Bizler Uşak'lılar olarak bize demokratik yollarla seçmemiz için dayatılan bu adaya, tepkimizi demokratik yollarla vermeli ve hududunu doğru belirlemeliyiz. Özellikle Facebook ve Twitter üzerinden yapılan yorumlar ve paylaşımlar da hakaretler edildiğine, hatta dükkanıma gelirse tepkim farklı olur nevinden tehditvari yaklaşımlar içeren sözler sarfedildiğine, şahit oluyorum ve bunu asla tasvip etmediğimi ve etmememiz gerektiğini hatta bu hususta birbirimizi uyarmamız gerektiğini belirtmek istiyorum. Ak Partisi'nde politika yapan bir çok arkadaşımın da bu adayın Uşak'a atanmasını asla onaylamadığını bilmekteyim. Onların da bu durumdan hoşnut ve memnun olmadığına, onların da huzursuz olduğuna tüm kalbimle inanıyorum. Elbette ki Atatürk'ün eniştesi olduğu bir kentin sakinleri olarak, Atatürk'e Anadolu coğrafyasında ilk omuz veren insanların torunları olarak; yani Uşak'lılar olarak Atamıza hakaret eden, O'nu sevmek zorunda olmadığını açıkça kamuoyu önünde beyan eden, bazı illegal örgüt bayrağı olduğunu düşündüğüm bayrakların altında verdiği pozlarla, ulusal gazetelerde arzı endam eden adamın, Milletvekilimiz olmasını, hatta aday dahi gösterilmesini istemediğimizi belirtmek hakkımız. Ama bilirsiniz ki hakkımız, başkalarının haklarına girdiğimiz çerçevede bitmiş demektir. Bir haksızlığa isyan ederken kendimiz başka haksızlıklara sebep olmamalı, ayrıca kentimizin ulusal çapta kötü anılmasına sebep olabilecek davranış ve tutumlardan kesinlikle kaçınmalıyız. Bu davranışa verilebilecek en güzel cevap; sandıktan çıkacak olan sonuçtur, tepkilerimizi daha çok sandığa saklamamız gerektiğini vurgulayarak yazıma kaldığım yerden devam etmek istiyorum.
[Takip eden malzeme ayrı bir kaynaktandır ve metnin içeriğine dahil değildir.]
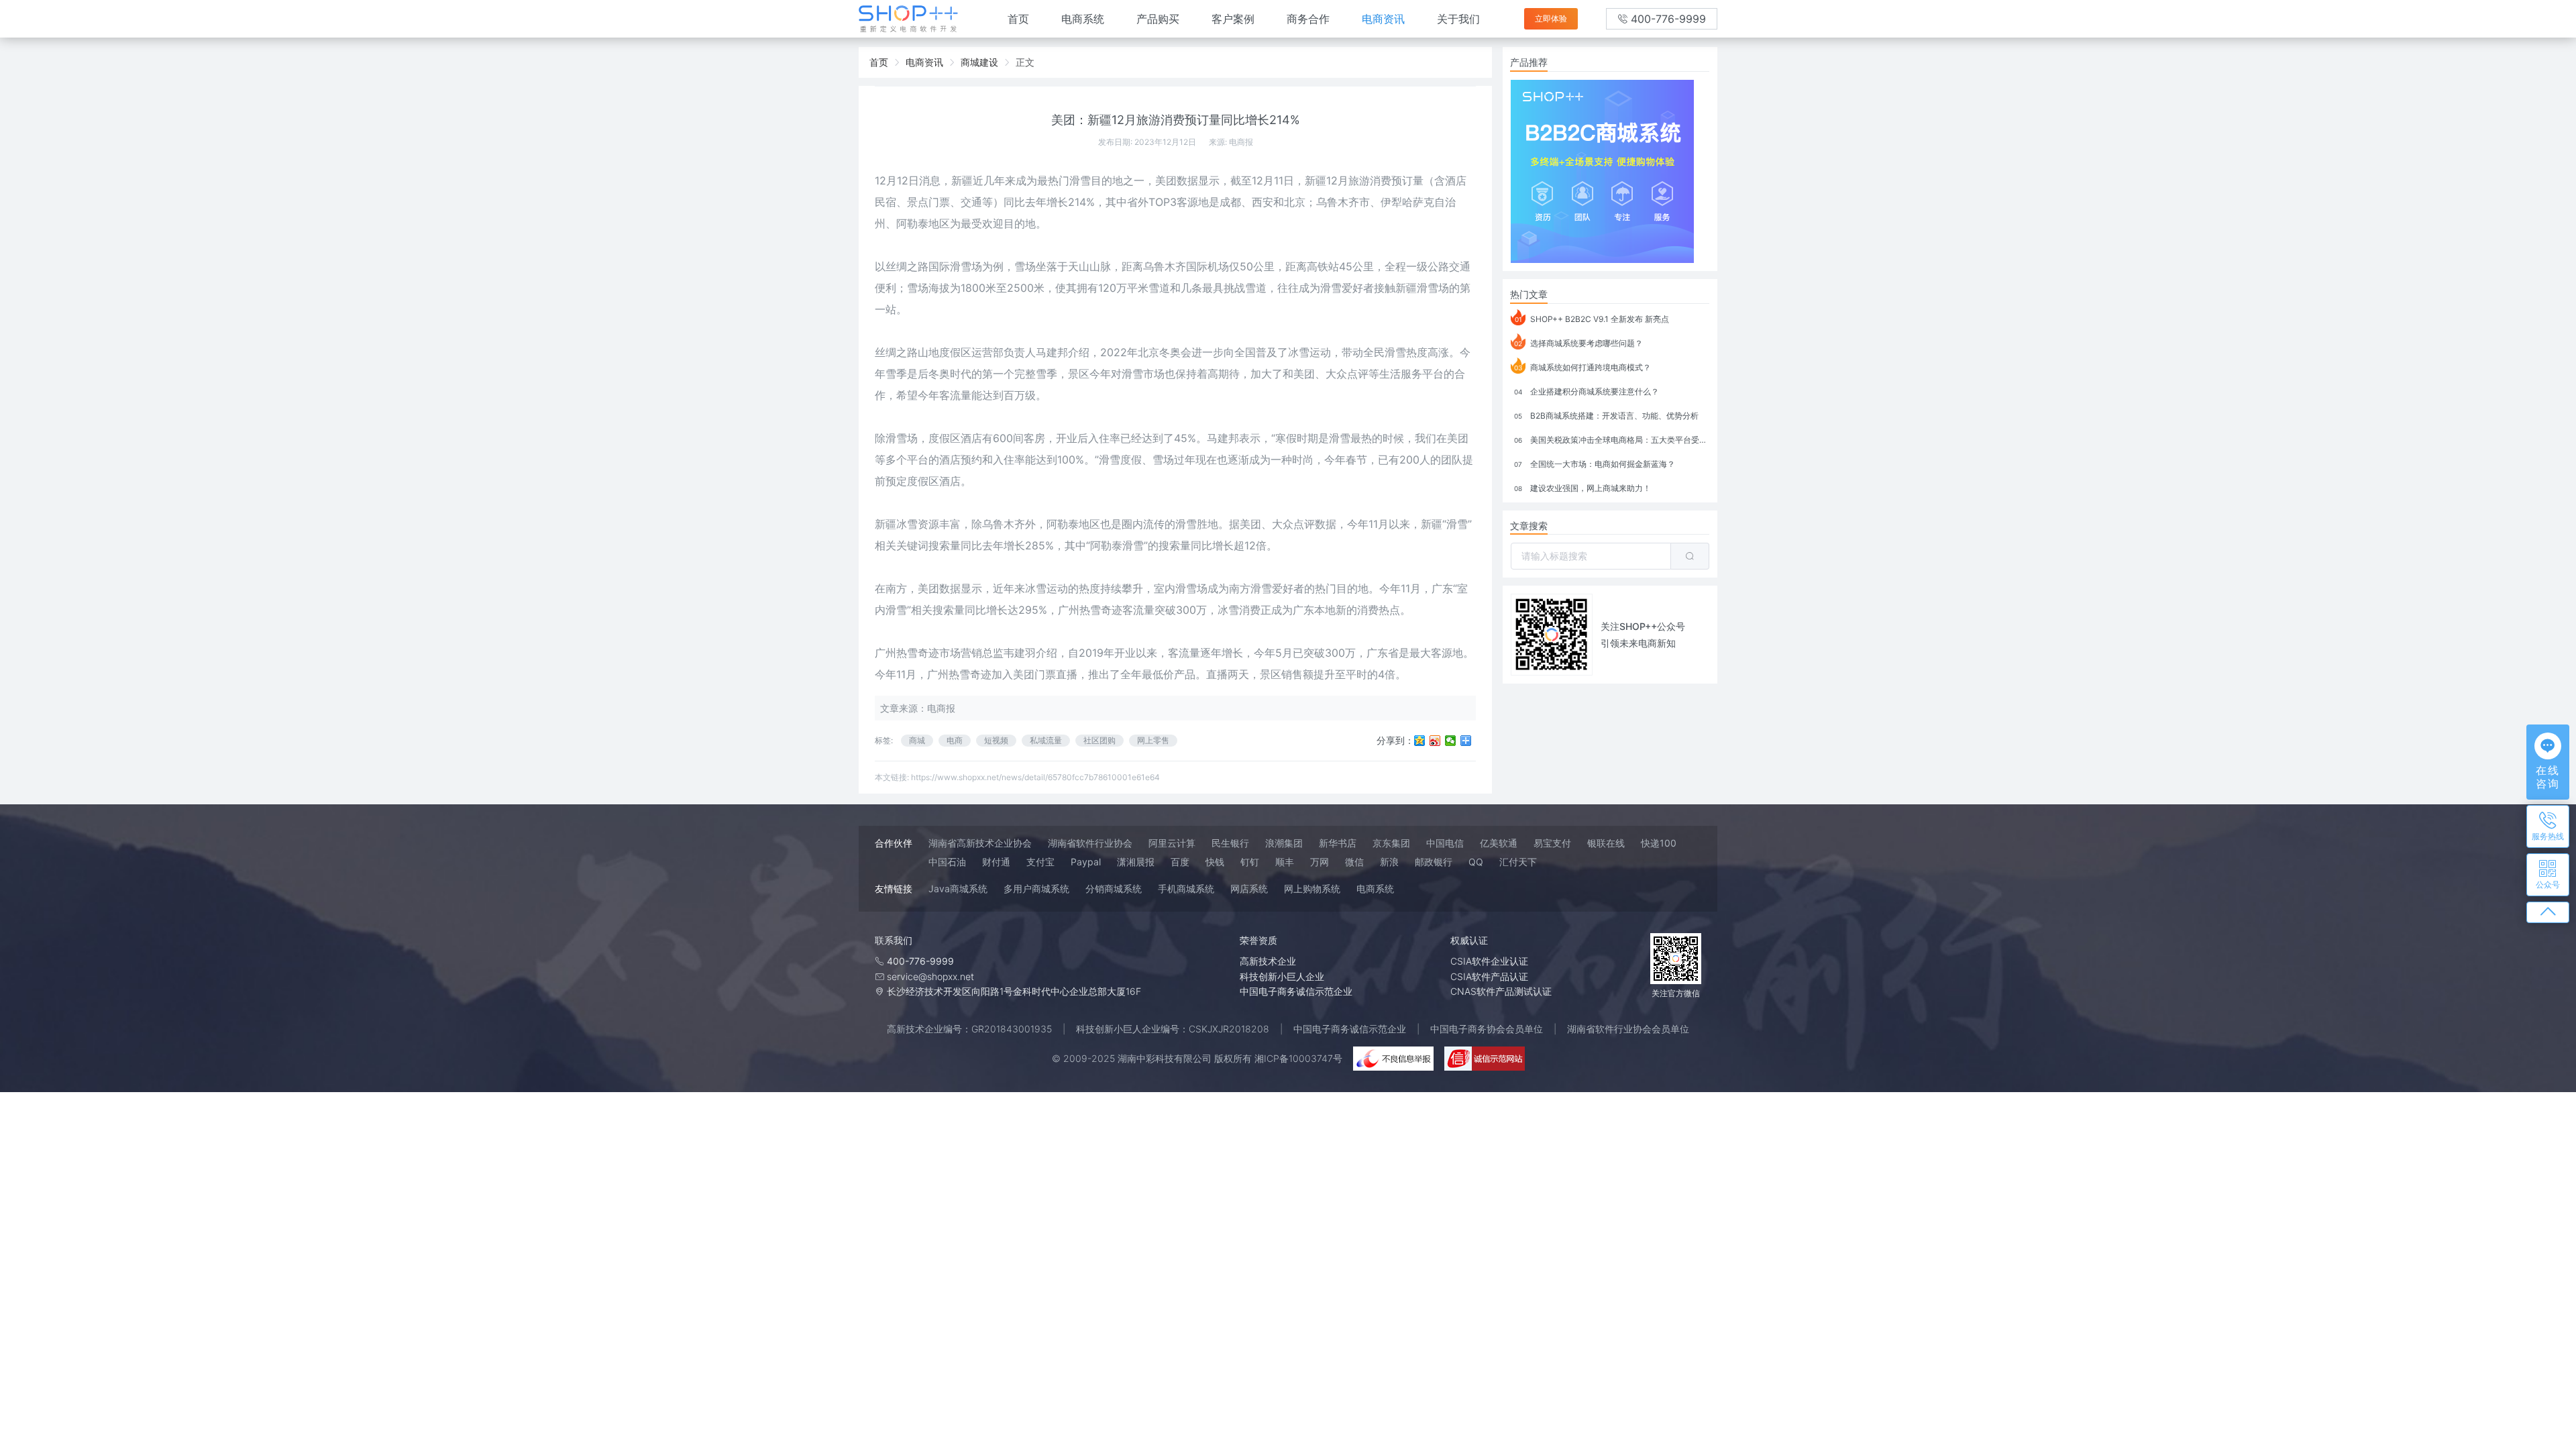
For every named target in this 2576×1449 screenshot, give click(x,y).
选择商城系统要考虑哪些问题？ (1578, 343)
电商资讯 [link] (924, 62)
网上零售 (1153, 740)
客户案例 (1233, 18)
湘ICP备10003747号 (1298, 1058)
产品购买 (1157, 18)
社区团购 (1099, 740)
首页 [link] (878, 62)
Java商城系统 (957, 888)
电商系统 (1082, 18)
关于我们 (1458, 18)
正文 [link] (1025, 62)
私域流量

Anlaşılan o ki Uşak Halkı; "Atatürk Olmasaydı da Olurduk" gibi, abuk subuk sözler sarfeden bu kişiyi değil kendini temsil noktasında, aday noktasında görmeye dahi tahammül edemiyor. Ulusal basında da Atatürk'e hakaretleri ile tanınan bu zatın, özellikle Milletvekilimiz olması halinde, Uşak ilinin başka memleketlerde yaşayan insanlar tarafından Atatürk sevgisi sorgulanan bir il haline geleceği, bu kişinin vekil seçilmesinin sanki Uşak halkının bu kişinin sözlerini ve düşüncelerini onayladığı anlamının çıkartılacağına ilişkin benim de paylaştığım haklı kaygıları var. Düşünsenize bu zat Milletvekili seçilmiş ve Uşak Milletvekili sıfatı ile Meclis kürsüsünde ya da basın önünde Atatürk ile ilgili yine saçma sapan sözler sarfediyor. O sırada tüm Türkiye sadece bu şahsa değil bütün Uşak halkına tepki gösterecektir ve bu durumu bir an düşünmek bile insanı adeta çileden çıkartıyor.
Ben şahsen, Uşak Halkının bu yanlış kararı veren ve daha ilk günden tepkileri görmesine rağmen, YSK'nın tanıdığı süre içerisinde verdiği karardan dönmeyip inadında ısrar eden Ak Parti Genel Merkezi'ne ve Uşak'ta kendisine oluşan tepkiyi çok iyi bilmesine, adaylığı sebebi ile Uşaklının nasıl gerildiğinin apaçık ortada olmasına rağmen dün itibarı ile kentimize gelme cüretini gösteren bu zevata cevabı sandıkta en güzel şekilde vereceğinden zerre kuşku duymamaktayım ve bu zatın Uşak Milletvekili olmasının kesinlikle mümkün olmadığına adımın Nurullah Çavuşoğlu olduğuna inandığım kadar inanmaktayım. Ama ben bekledim ki; YSK'nın verdiği süre dolmadan Ak Parti Genel Merkezi yaptığı hatayı farkeder ve adayını geri çeker ya da bahsi geçen isim Uşak'a hiç gelmeden seçim süreci biter. Bu yüzden de ne internet sitemiz ne de gazetemizde herhangi bir olumsuz haber ya da bir köşe yazısı yayımlamadık. Ama malesef beklentimiz olmadı. Uşak halkının tepkilerine kulak asmayan Ak Parti Genel Merkezi, kararından vazgeçmek çok kolay iken ısrar etme yolunu seçti. Aday arkadaşta dün itibarı ile kentimize gelerek ilk seçim çalışmasını da Kabaklar Köyünde gerçekleştirdi.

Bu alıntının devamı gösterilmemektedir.